7. Dido Bei – Singer: Avraham Fried. Composer: YG. The great lyrics, gathered by YG from a Gemara I believe, and the great choir complement Fried’s great vocals in this song. Another great classic composition of YG that cannot stay out of this list.

8. Ato Bonim – Singer: Yeedle. Composer: Hillel Palai. This was Palai’s debut in JM and he managed to create a new style of song – the “Ato Bonim”-type-of-songs. This song was an instant hit and most singers today include one song like that in their albums. Great lyrics and very skilled arrangement by Moshe Laufer.

9. Moshiach – Singer: MBD. Composer: Rosemblum?. No need for explanations. This song has been the symbol of JM for decades and, needless to say, it was of the biggest hit songs of the past decades. MBD sang this song again in his Kumzits album and it still sounds great.

10. Uvnei Otah. Singer: Carlebach. I couldn’t leave without including a Carlebach song. He deserves to have a separate list of all-time best songs but I have to choose one and I selected this one because it was one of his last and greatest compositions.

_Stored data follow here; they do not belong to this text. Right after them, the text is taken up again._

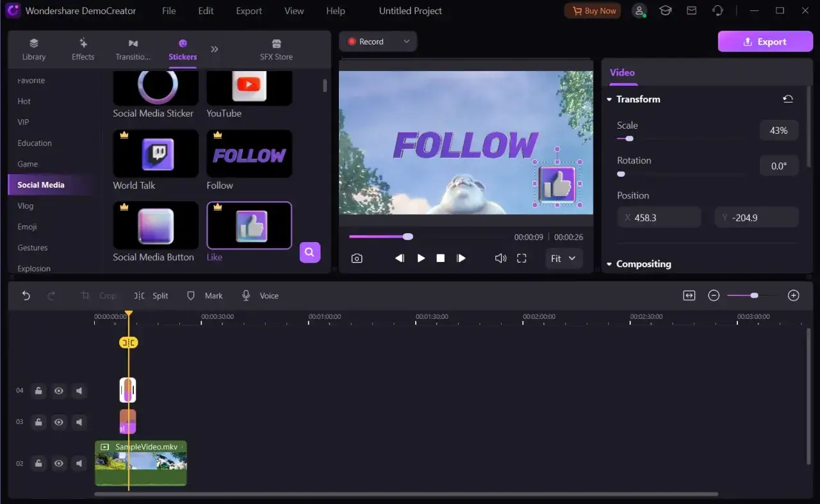This screenshot has height=504, width=820.
Task: Open the SFX Store
Action: [276, 48]
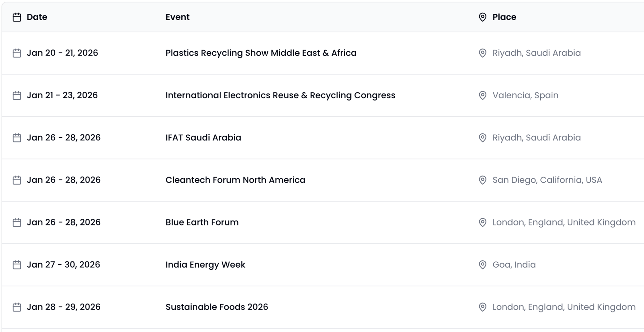644x332 pixels.
Task: Click calendar icon beside Jan 20 - 21, 2026
Action: pyautogui.click(x=17, y=53)
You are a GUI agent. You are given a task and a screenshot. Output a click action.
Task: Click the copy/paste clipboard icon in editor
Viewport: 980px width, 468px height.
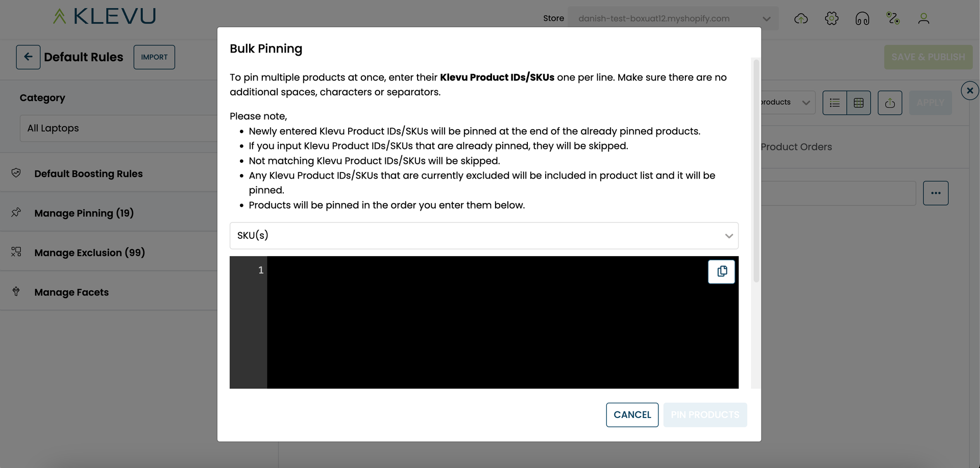coord(721,272)
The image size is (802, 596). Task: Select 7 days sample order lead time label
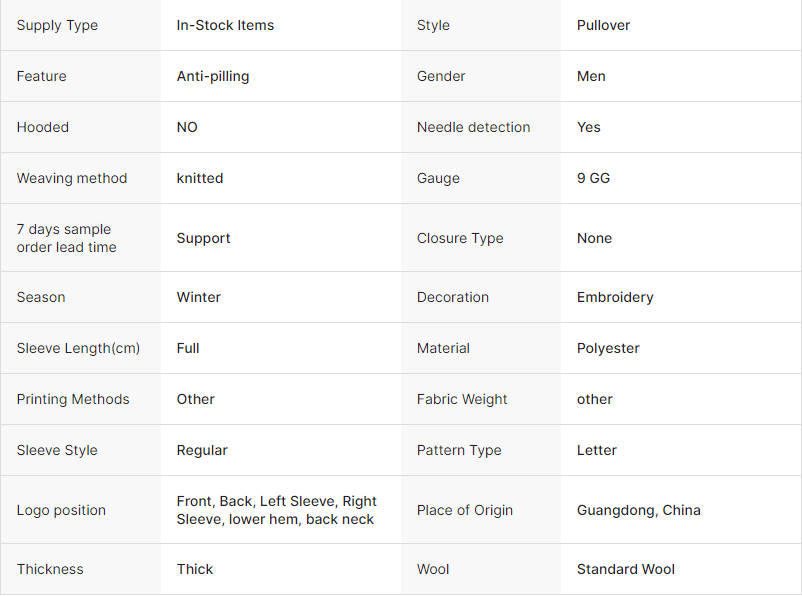66,238
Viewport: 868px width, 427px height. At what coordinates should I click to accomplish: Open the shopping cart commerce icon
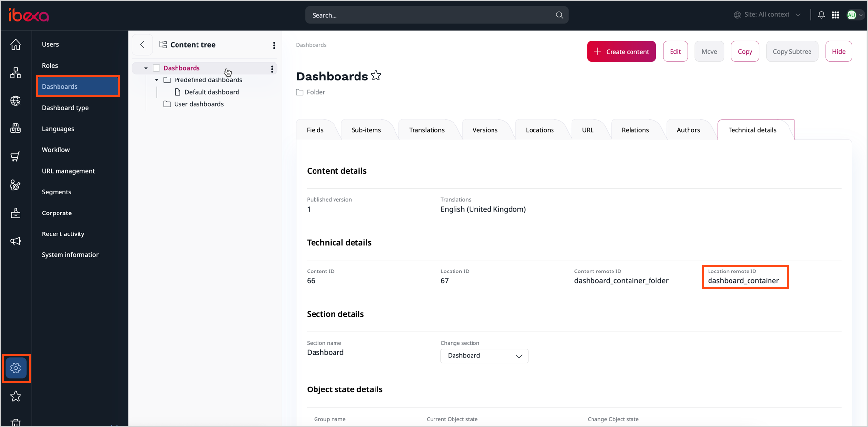16,156
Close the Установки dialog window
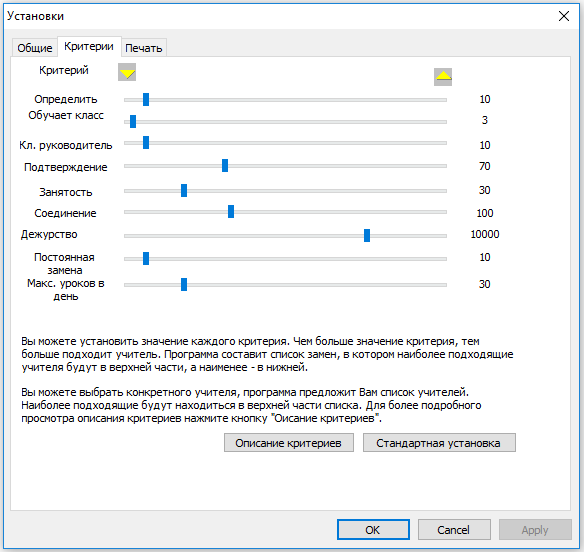The width and height of the screenshot is (584, 552). pos(564,16)
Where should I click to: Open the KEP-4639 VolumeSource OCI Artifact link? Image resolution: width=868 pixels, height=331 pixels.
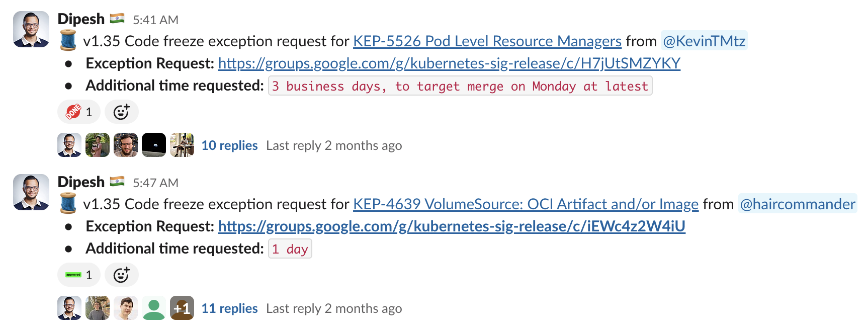click(526, 204)
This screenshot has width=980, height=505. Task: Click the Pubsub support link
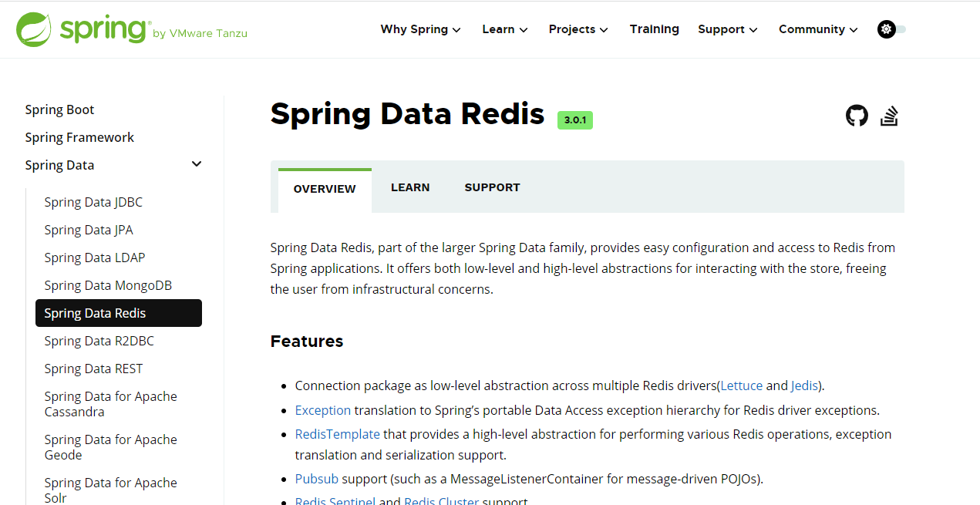(x=316, y=479)
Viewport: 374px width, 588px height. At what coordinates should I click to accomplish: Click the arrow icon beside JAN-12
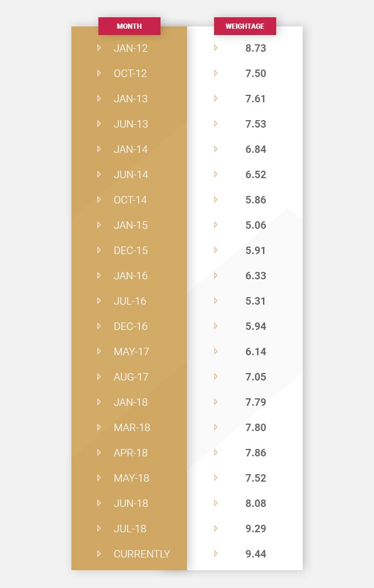[x=99, y=48]
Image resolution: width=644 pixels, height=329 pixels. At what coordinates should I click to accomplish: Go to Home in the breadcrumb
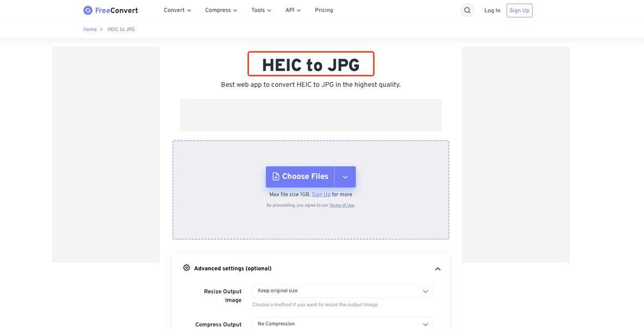click(90, 30)
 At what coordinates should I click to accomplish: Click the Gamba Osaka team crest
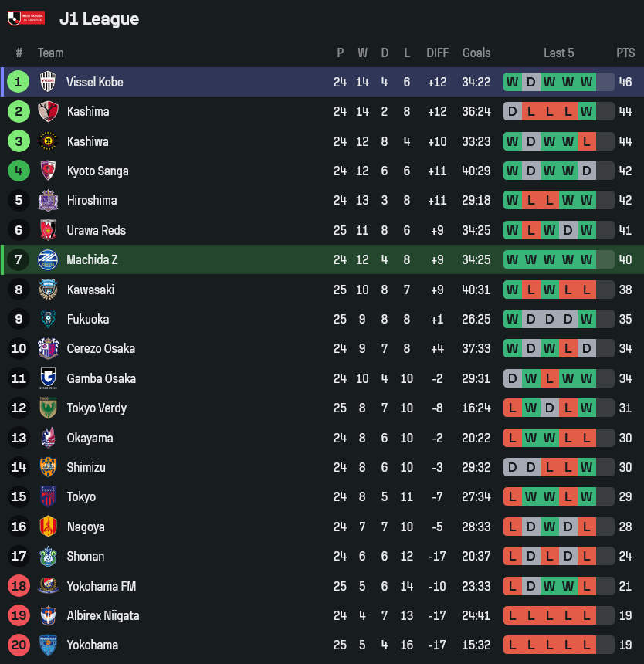(x=48, y=378)
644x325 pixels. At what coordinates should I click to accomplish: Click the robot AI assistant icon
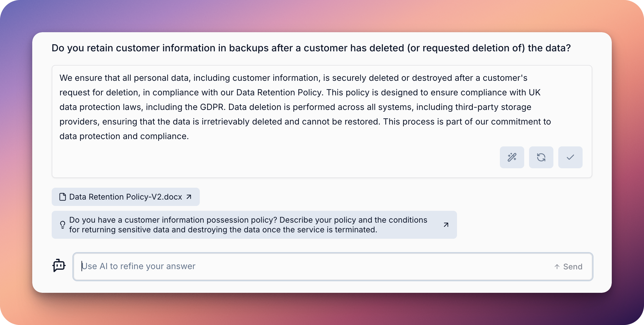click(x=59, y=266)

Towards the end of his career, Reb Shlomo started to compose more intricate songs like this one, a three-part song that is not so easy to sing, unlike his other songs. Even so, everyone loves to sing this song anyways because it is a special piece and very energetic.

Disclaimer: My list is not in order of importance. It's just my top-ten favorites. I know I left many out and that not all of them are necessarily hits, but I made my selection based in the overall quality of the songs, taking to account the vocals, the song, the choir, the arrangement and my personal feeling for the song.

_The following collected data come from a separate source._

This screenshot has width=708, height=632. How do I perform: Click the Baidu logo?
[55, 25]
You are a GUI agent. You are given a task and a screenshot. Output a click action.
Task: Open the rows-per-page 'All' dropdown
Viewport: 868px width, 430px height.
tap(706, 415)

Joel's All Time Favorite Jewish Music songs

10. Oh Yerushalayim - Yehuda!
My favorite song from a very diverse artist. "Oh Yerushalayim your city is my destiny". Very meaningful lyrics and a very catchy tune.

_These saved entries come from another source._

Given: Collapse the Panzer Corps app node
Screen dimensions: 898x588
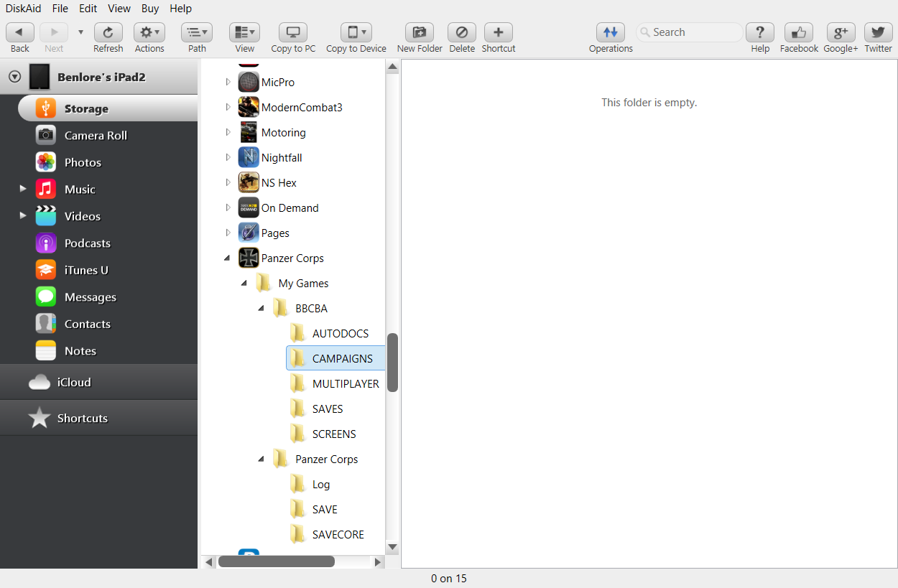Looking at the screenshot, I should click(226, 258).
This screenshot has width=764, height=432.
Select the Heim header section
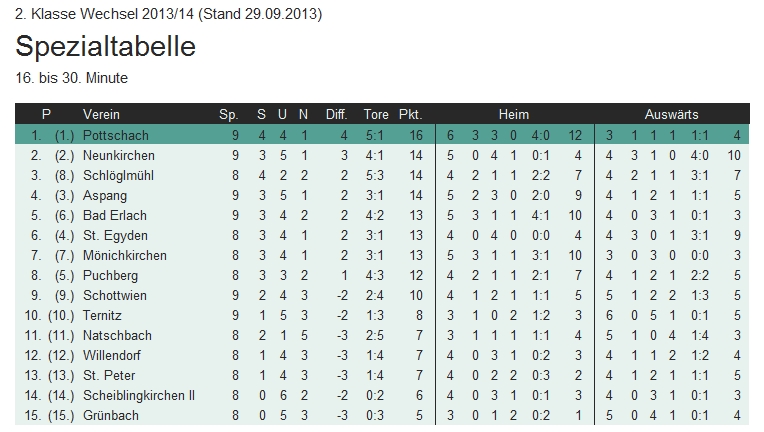point(514,115)
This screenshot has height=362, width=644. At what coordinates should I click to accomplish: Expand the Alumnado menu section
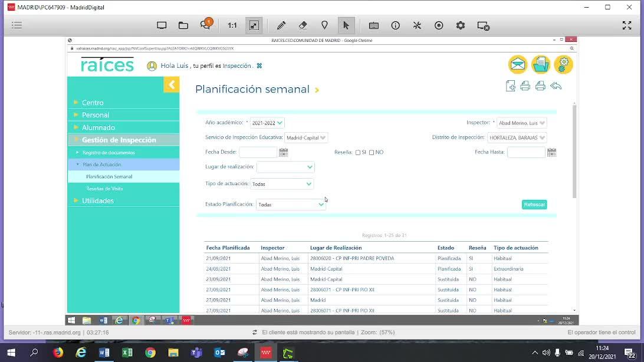tap(98, 127)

9. Hinei Anochi- Tzlil V'zemer
A mid tempo beautiful classic from the choir always in MBC's shadow.

8. Hafachta- Diaspora
A great rock song from the first jewish rock band. Great guitar riffs. A true anthem about Jerusalem. Blue Fringe did a great cover, but not as good as the original.

7. Torah Hakdosha- Shloimy Daskal from the Siyum Hashas
Shloimy redid an MBD tune for the Siyum Hashas. With arguably the best voice in JM today he changed the lyrics for the event commerating the Holocaust and honoring all those who completed shas. Almost all the lyrics were changed, and it became an instant classic.

6.Sholom Aleichem- Regesh
An easy choice. This song is universal sung in most jewish homes at the friday night meal. Its a great nigun, and it has stood the test of time.

5. Torah Today- MBC
I could have chose many songs from Miami, but this is my favorite because it has a great sound and a good message.

4.Shema Yisroel- Shwekey
This combines the writing skills of Abie Rotenberg and the vocal skills of Shwekey. An unbelievable story and a heartfelt performance by Shwekey.

3.Im Eshkacheich- Shlomo Carlebach
Sung at almost every wedding its a true classic.

2. Chazak- Avraham Fried
His biggest hit! By far

1. Jerusalem Is Not For Sale- MBD
My favorite song from the king of JM, even if he steals some songs. The lyrics have their original meaning and a new meaning in 2007. Very catchy tune and very eloquent lyrics.

Obviously I left many great songs and artists out, but I had to pick my 10 favorites. I used songs from the most influential artists with a couple exceptions and didnt use one artist more than once.

----
As per Joel's request, here's his top ten English songs (not including the ones from his original top ten). feel free to comment.

Joe Dimaggios Card
- Journeys
On Giant Shoulders - Avraham Fried
City of Gold - Blue Fringe
Deaf Man in the Shteeble - Country Yossi
BS'D - MBC
Let my people Go -MBD
In Israel- Sam Glaser
Chazak Ameinu - Voices for Israel
Jerusalem is Calling - Diaspora
Together - Yeedle

Tuesday, July 3, 2007

Lev Tahor & Pink Floyd?

Two weeks ago I was talking to my cousin and I suddenly heard a familiar tune playing in his computer. It was the intro of Lev Tahor's Gut Shabbos (click here to listen), from their latest album. Well, I was wrong. A few seconds later I found out that it Pink Floyd's High Hopes song (hear it!).

Comparing the two identical intro's I actually prefer Lev Tahor's - using the lower octave sounds better in this case, I think.